> _RECORDS SUPPLIED_

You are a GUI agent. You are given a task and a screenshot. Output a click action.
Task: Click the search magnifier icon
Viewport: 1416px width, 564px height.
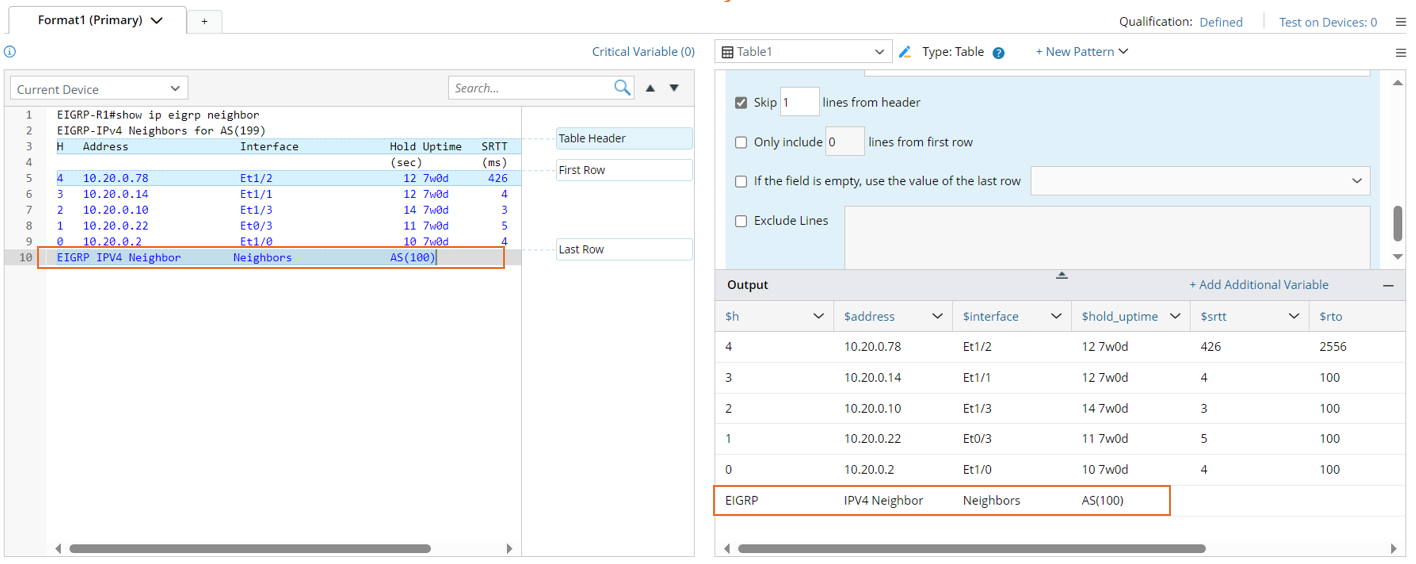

--

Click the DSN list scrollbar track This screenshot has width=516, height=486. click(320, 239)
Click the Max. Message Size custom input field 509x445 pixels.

> _WHAT TO WORK ON_
Each line above from the one with "You are a GUI" up to and including the one with "Viewport: 1416px width, 564px height." must be set down exactly, and no line outside that span may appear.

> _EXERCISE OUTPUT_
You are a GUI agent. You are given a task and a screenshot. Output a click action.
Task: Click the search magnifier icon
Viewport: 1416px width, 564px height.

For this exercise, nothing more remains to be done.